Exercise requirements:
A – From the records, give everything from the line containing "You are a computer-use" down through the end of the records, both ends included, as a JSON list of strings with one string per line and blank lines left out. Leave the pictures out of the list.
B – Continue the piece about the Luke Combs concert night from where it stops.

Page text:
--------------------------------------------------

My Kind of Saturday Night: Faith, Family, and the Songs That Carry Us Home
- Elizabeth Angel Gardon
- 3 minutes ago
- 6 min read
There are nights you plan…
And then there are nights that feel like they were written for you long before you ever bought the tickets.
This was one of those nights.
It started the way all the best stories do—
with Ema leading the charge.
Months ago, she had us ready.
Logged in.
Waiting.
Refreshing.
The second those Luke Combs tickets dropped, she made sure we didn’t miss it.
At the time, it felt like just another thing on a very full calendar.
But now I see it for what it really was—

A gift.
A reset.
A reminder.
The Crew That Makes the Night
It wasn’t just our family.

It was Ema and her three best friends.

Elie and her best friend Annabelle.

Me. Brooks. Eva. Nick.

The whole bus.
The right people.
The ones who sing loud, laugh harder, and show up fully—no filters, no conditions.
And then… there’s Nick.
Now, let’s be honest—this isn’t usually his thing.
He’s not the one planning outfits or leaning all the way into the “theme” of a concert weekend.
But this time?
He did.
And I think it’s because he knew how much it meant to me…
how long it had been since we’d done something like this together…
how much I needed a night like this in the middle of everything.
So he looks at all of us and says:
“We’re going camo.”

Full commitment.
And honestly?
I loved it more than I can explain.
Not just because it was fun…
But because it was him choosing to step into our kind of joy—with us.
Brooks’ First Concert
There’s something sacred about a first.
Watching Brooks walk into that stadium…
eyes wide, bursting with energy, charging his way towards the stadium, exuding with excitement!

feeling the music before he even understood it…
I saw it.
That spark.
The same one I felt in 7th grade at my very first concert—
The Dixie Chicks in Milwaukee.
The same one I felt when Nick took me to Rascal Flatts for my 21st birthday.
The same one from all those summers chasing Phil Vassar concerts with my family.
It’s not just music.
It’s memory.
It’s identity.
It’s soul.
And watching that come alive in your kids?
That’s a full-circle kind of joy.
“My Kind of Saturday Night”
When Luke started singing…

It was like every lyric found its way into our little corner of the world.
Kids dancing.
Arms around each other.
Voices cheering.
And I just stood there for a second and thought:
This is it.

--------------------------------------------------

Entries provided:
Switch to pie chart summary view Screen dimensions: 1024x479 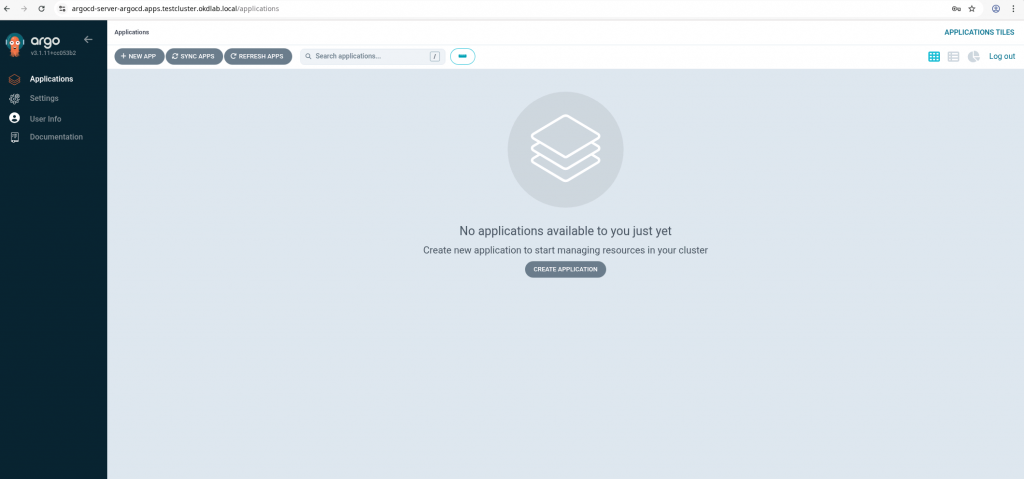973,56
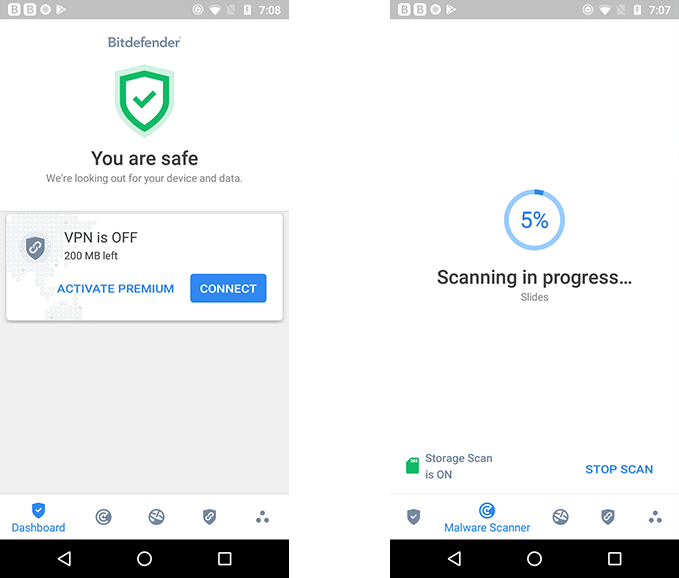
Task: Tap the green You are safe shield
Action: tap(144, 100)
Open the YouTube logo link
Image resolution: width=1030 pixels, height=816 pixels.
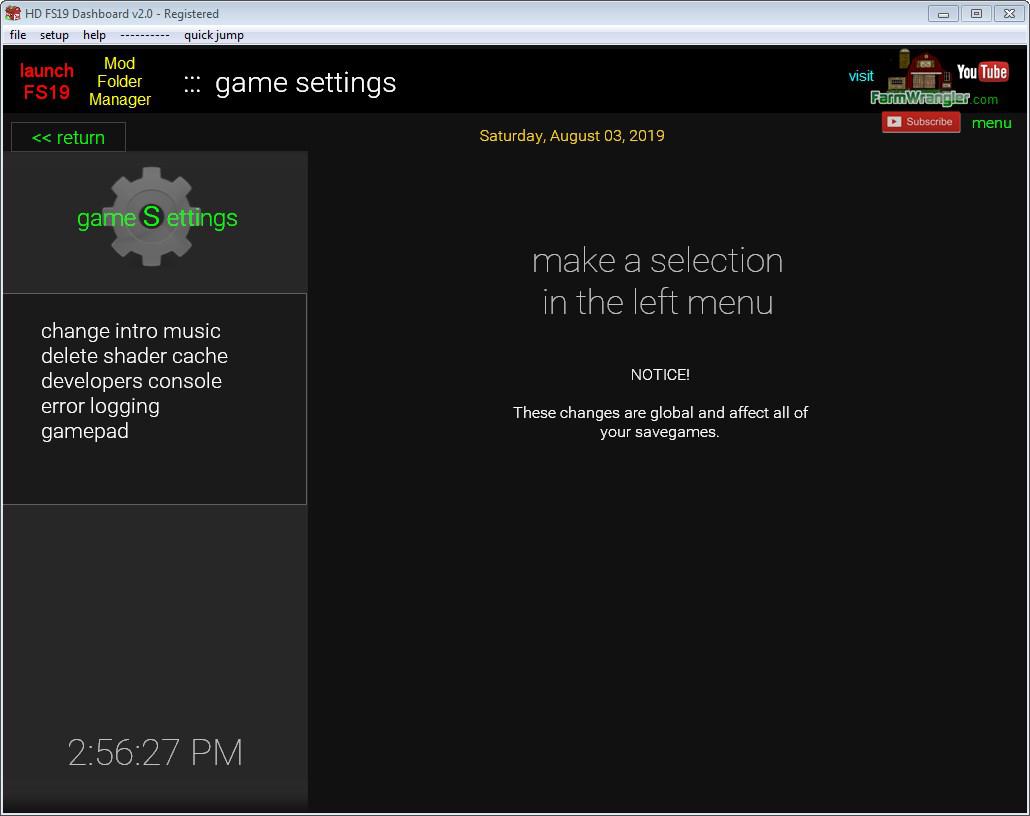pyautogui.click(x=982, y=71)
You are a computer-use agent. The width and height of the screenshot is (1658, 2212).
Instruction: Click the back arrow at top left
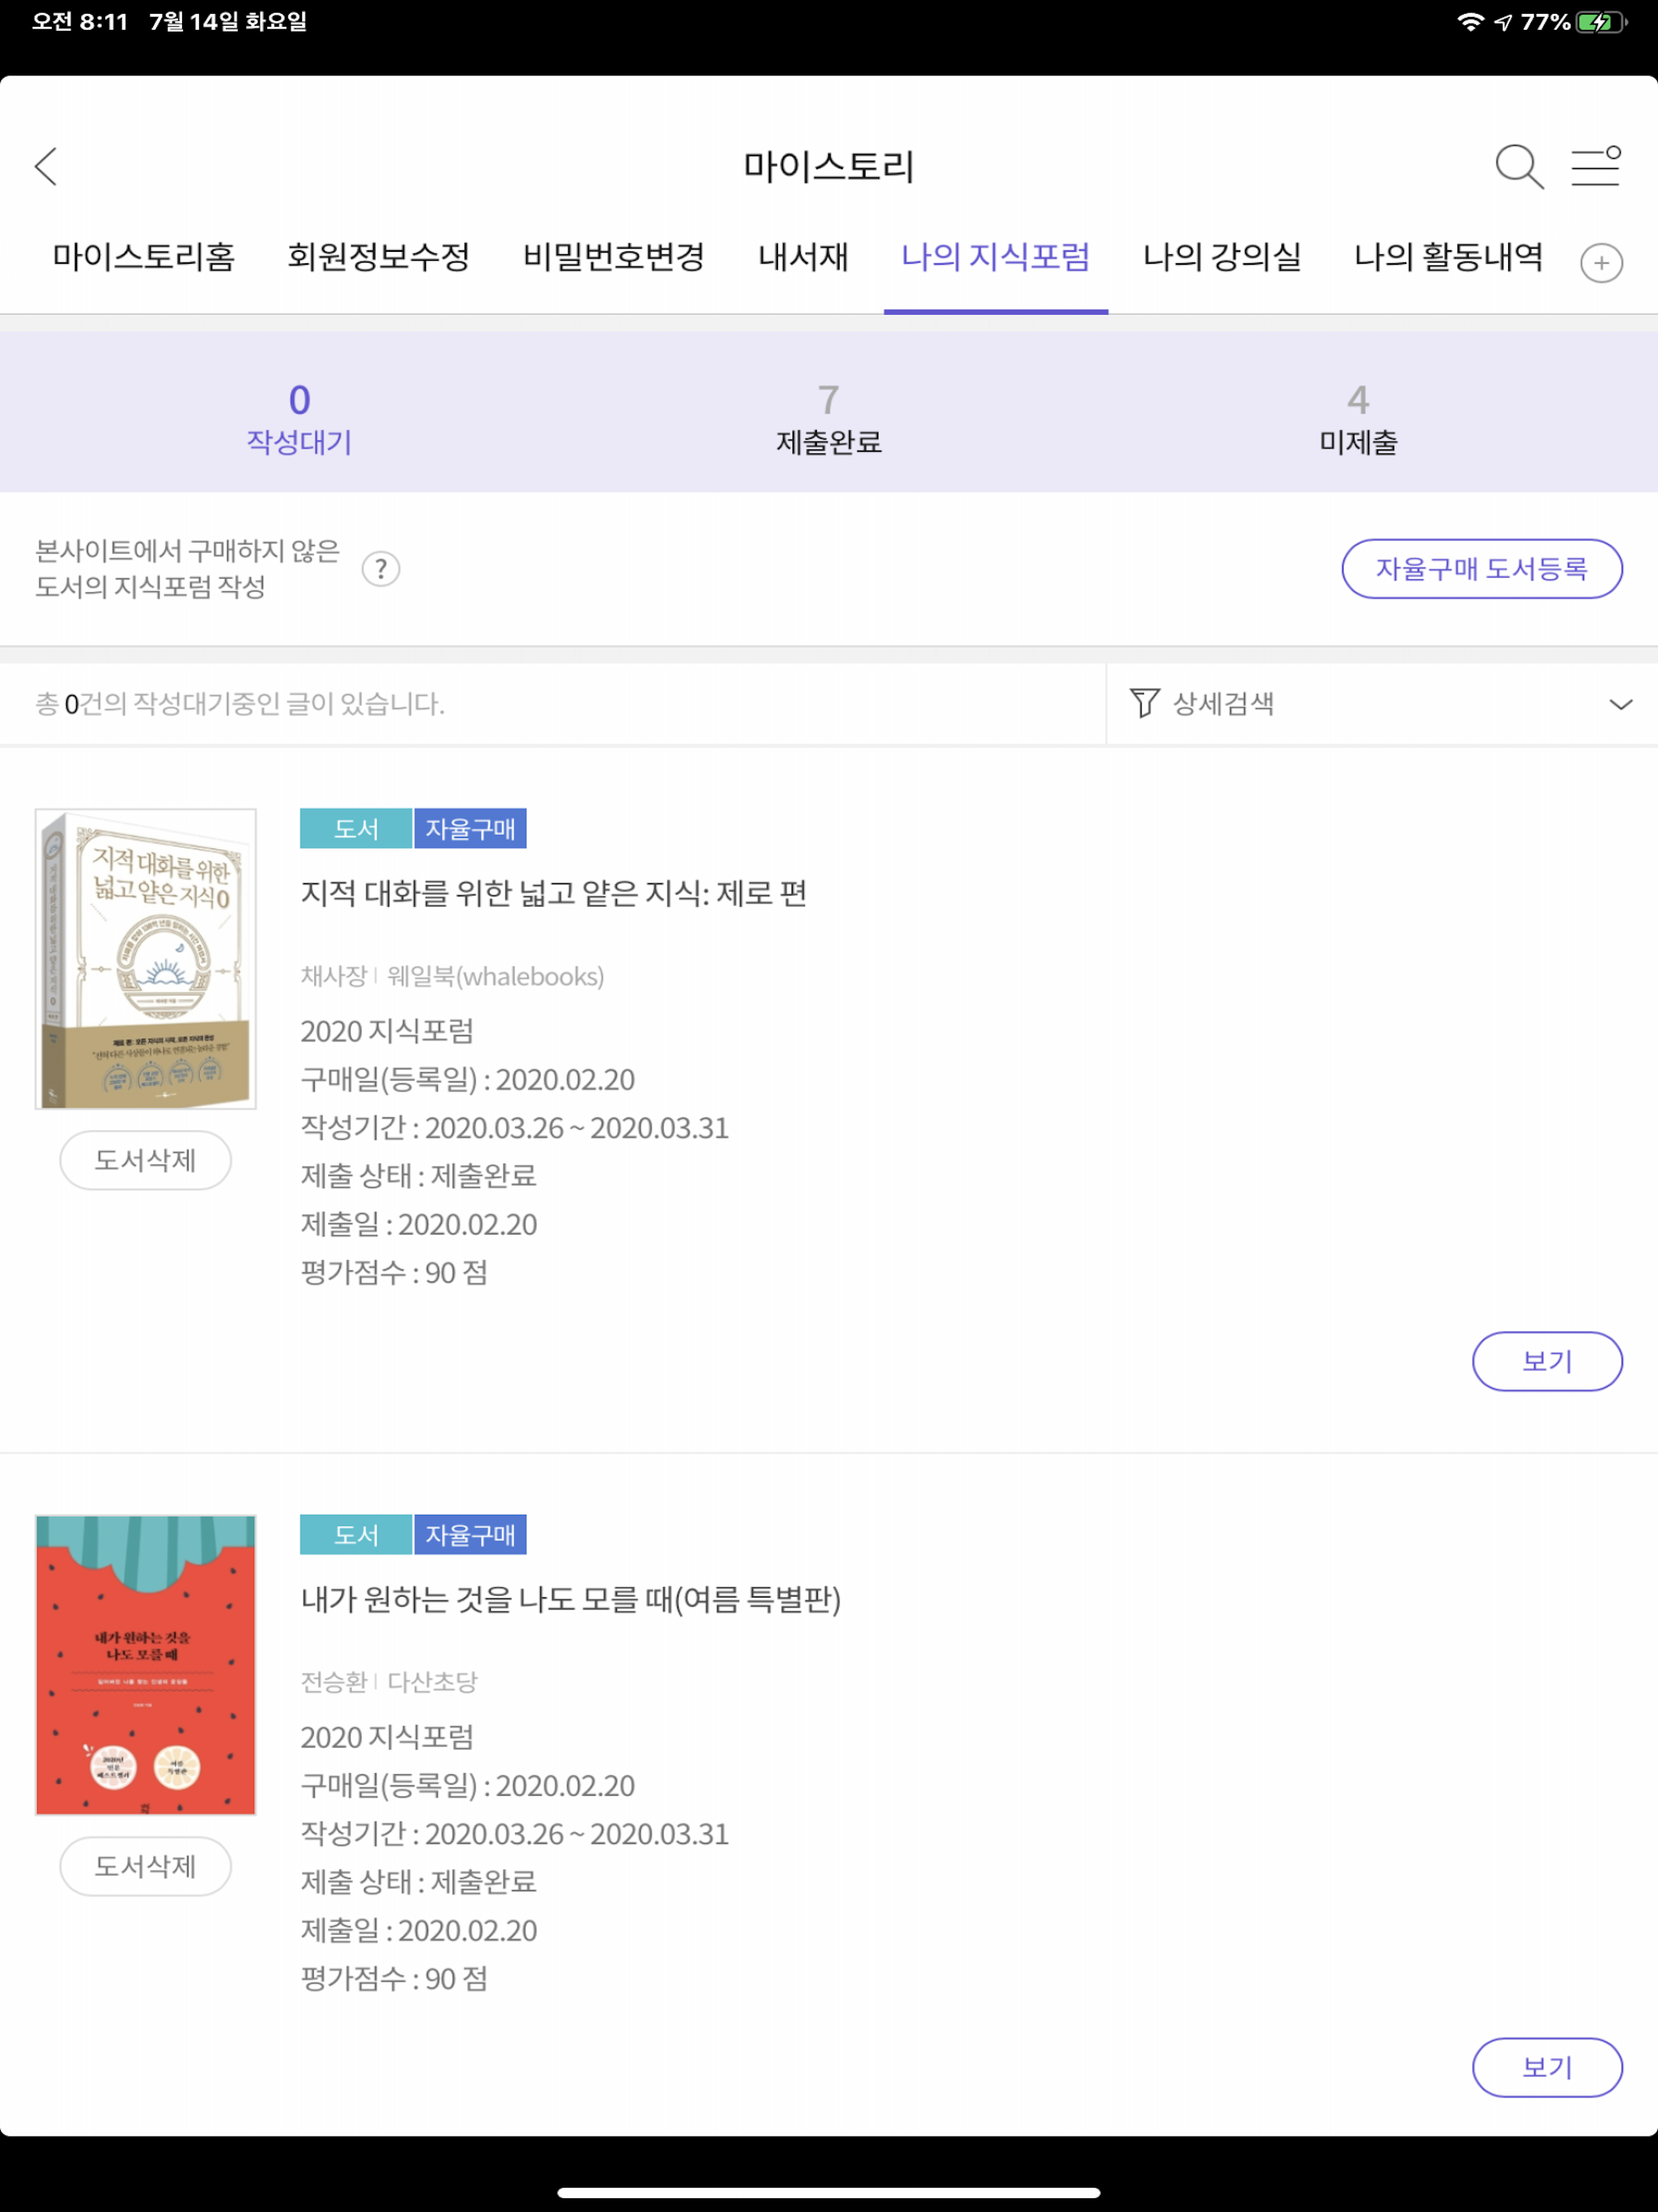tap(47, 168)
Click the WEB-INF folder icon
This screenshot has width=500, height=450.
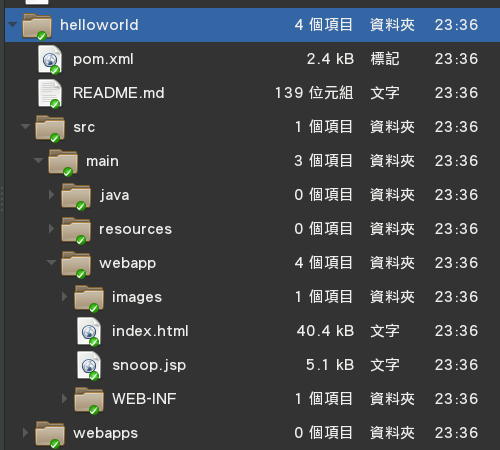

--------------------------------------------------

Answers to the tasks:
A –
[
  "You are a computer-use agent. The width and height of the screenshot is (1658, 2212).",
  "Instruction: Click the back arrow at top left",
  "tap(47, 168)",
  "Click the WEB-INF folder icon",
  "This screenshot has width=500, height=450."
]

B –
Not the chaos.
Not the stress.
Not the floods or the move or the million moving pieces of this season.
This.
Faith.
Family.
Friends who feel like family.
Music that reminds you who you are.
Because We Know the Other Side
What made this night hit deeper…
Is that we’ve lived the opposite.
We’ve stood in rooms that felt like foundation—
and watched them crack.
We’ve believed in circles—
and felt them shift.
We’ve trusted what looked like legacy—
and learned not all of it was built to last.
But here’s what I felt standing there Saturday night—
God doesn’t just remove things.
He replaces them.
With what’s real.
With what’s aligned.
With what actually reflects your values.
Refueled — And Remembering What We Believe
And maybe the best part?
Just yesterday…
my phone buzzes.
It’s Pitz (Michelle Pitzl), my best friend and college roommate from Marquette.
Our group text.
The same college crew we’ll be with this summer at home seeing Russell Dickerson in Milwaukee together…
celebrating her birthday, just like we’ve celebrated every season of life together since Marquette University.
She sends a Russell Dickerson song: I Still Believe.
And as I listen, it hits me—
this is exactly it.
This is exactly what I still believe — in its lyrics:
That the best kind of road…
is the one without lines or a name.
That the best friends?
They’re the old ones. The forever ones.
That the best nights?
They’re not complicated.
They’re right now.
Right here.
Arms around your people.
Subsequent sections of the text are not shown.